++++ DOCUMENT SECTION

How 2 Data Pros Became Friends by Exchanging Data Visualizations of Their Lives on Postcards

Giorgia Lupi and Stefanie Posavec's delightful 'Dear Data'

Data can be seen as an abstraction at best, or at worst, a way to introduce the robotic quality of programmatics into creativity. We might associate it with digital's way of converting the tangible, the soul of things, into pixels—compressed files that can be more easily stored and tracked, but that also, in the case of art like music or films, siphon away some of the original's quality (while dulling our appreciation of it). 

It probably doesn't help that, to advertisers and marketers, we are also data—people reduced to demographics, custom profiles, brand affinities and buying preferences that must be pushed toward optimized touchpoints. 

We concede that all of that is pretty gross. But is it the whole story? With data, it never is.

Over the course of a year, two data professionals who were overseas acquaintances embarked on a neat experiment called "Dear Data." Giorgia Lupi, design director at Accurat, and Stefanie Posavec, an independent data illustrator, got to know one another by sending each other weekly postcards of data visualizations they created. 

The topics ranged from the mundane, like how often they checked the time, to things like how often they heard a curse word. 

"'Dear Data' was conceived as a new type of correspondence through creating and sending hand-drawn data postcards across the ocean to each other," says Posavec in the video below.

++++++++
++++ EXTRACTED INFORMATION

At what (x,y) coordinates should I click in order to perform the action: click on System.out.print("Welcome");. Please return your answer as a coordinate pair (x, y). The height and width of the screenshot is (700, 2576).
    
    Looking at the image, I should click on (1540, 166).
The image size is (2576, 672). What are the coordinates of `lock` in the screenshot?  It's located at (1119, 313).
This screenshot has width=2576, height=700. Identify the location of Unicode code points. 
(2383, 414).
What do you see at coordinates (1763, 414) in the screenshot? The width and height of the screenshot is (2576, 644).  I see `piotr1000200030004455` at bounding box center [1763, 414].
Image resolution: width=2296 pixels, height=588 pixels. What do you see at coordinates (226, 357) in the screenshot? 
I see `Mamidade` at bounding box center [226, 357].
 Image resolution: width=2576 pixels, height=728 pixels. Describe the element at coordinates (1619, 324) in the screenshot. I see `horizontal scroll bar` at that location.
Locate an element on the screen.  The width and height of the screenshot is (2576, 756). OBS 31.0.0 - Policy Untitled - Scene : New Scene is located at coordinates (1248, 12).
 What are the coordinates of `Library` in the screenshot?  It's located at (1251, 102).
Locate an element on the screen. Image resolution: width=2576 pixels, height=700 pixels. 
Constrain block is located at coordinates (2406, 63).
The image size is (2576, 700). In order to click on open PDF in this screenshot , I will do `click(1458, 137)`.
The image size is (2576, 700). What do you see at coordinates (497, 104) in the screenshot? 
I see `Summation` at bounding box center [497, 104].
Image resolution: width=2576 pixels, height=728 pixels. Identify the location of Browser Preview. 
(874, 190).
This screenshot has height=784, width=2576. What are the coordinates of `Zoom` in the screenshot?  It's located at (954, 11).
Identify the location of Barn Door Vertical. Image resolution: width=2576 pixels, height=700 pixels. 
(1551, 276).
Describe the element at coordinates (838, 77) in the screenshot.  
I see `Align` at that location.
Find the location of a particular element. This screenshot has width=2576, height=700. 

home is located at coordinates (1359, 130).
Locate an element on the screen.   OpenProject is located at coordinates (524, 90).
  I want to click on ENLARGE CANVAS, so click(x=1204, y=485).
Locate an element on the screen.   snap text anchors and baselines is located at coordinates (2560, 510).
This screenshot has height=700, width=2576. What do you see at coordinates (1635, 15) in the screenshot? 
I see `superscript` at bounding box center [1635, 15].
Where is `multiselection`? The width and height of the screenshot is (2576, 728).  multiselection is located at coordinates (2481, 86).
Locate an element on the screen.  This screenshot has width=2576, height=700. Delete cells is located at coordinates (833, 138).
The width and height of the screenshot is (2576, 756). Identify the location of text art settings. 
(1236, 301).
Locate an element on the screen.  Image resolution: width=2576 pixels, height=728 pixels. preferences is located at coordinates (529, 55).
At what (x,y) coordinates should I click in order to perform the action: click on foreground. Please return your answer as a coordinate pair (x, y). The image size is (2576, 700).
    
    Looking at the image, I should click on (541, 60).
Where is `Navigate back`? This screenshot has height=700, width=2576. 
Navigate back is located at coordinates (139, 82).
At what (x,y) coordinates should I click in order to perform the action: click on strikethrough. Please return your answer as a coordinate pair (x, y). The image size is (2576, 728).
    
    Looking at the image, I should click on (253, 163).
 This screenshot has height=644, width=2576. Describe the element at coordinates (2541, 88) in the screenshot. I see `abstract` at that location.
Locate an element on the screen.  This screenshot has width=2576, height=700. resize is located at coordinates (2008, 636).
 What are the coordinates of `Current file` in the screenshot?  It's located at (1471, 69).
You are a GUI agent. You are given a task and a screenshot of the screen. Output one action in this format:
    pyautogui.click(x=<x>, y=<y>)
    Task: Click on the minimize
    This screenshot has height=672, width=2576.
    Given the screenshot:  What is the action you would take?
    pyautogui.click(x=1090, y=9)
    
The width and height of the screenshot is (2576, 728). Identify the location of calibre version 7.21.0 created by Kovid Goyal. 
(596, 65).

++++++++

PROBLEMS TO SOLVE -
1 – Answer these questions about the Dear Data article:
(a) What is Giorgia Lupi's job?
(b) How often did the two send each other postcards?
(c) What everyday topic is given as an example of the mundane end of their subjects?
2 – Carry on the article about the Dear Data postcard project from where it stops.
You won't need the rows for any of this.

ANSWERS FOR THE EXERCISE -
1 –
(a) She is design director at Accurat.
(b) Weekly.
(c) How often they checked the time.

2 –
Lupi adds: "By counting and reducing to data the most shameful or personal revelations"—like the number of curse words they heard over a week—"they somehow felt not so shameful anymore. They are data." 

The project has since been converted into a book, Dear Data, with a foreword by Maria Popova of The original postcard collection has also been acquired by MoMA.

Check the video out below. It's followed by an interview we conducted, some neat photos of the postcards (courtesy of their U.S. publisher, Princeton Architectural Press), and a presentation they did at Visualized. 

Click on any image to make it larger.

AdFreak: Tell us where you both are from, and what you were doing.

Stefanie Posavec: I am originally from Denver but have lived in London for the past 13 years. I'm a designer, speaker and teacher for whom data is my favored material and subject. In my day job, I create projects ranging from data visualization and information design to commissioned data art. … Also, in 2013, I was Facebook's first data-artist-in-residence at their Menlo Park campus. 

Giorgia Lupi: I am an Italian information designer living in New York. Originally trained as an architect, I then studied design at Milan Politecnico, where I obtained a PhD in information design. I am co-founder and design director at Accurat, an award-winning data visualization design firm based in Milan and New York. 


Giorgia's visualization of the number of times she checked the time, and its key:


What inspired this project, and how did you find each other?

Posavec and Lupi: We only met in person twice when we decided to embark on this project together. We were both speaking at the Eyeo conference in the summer of 2014, and a plan to collaborate was hatched, as they usually are, over a few beers! 

We both have a very analog approach to working with data, which is relatively unique in our field, so we thought it would be interesting to work together to create a data project that showcased our interest in the analog, using a slow, manual method of rendering data. 

We also took the biggest constraint as a design one: One of us lives in London and the other in New York. How can we exchange our data drawings?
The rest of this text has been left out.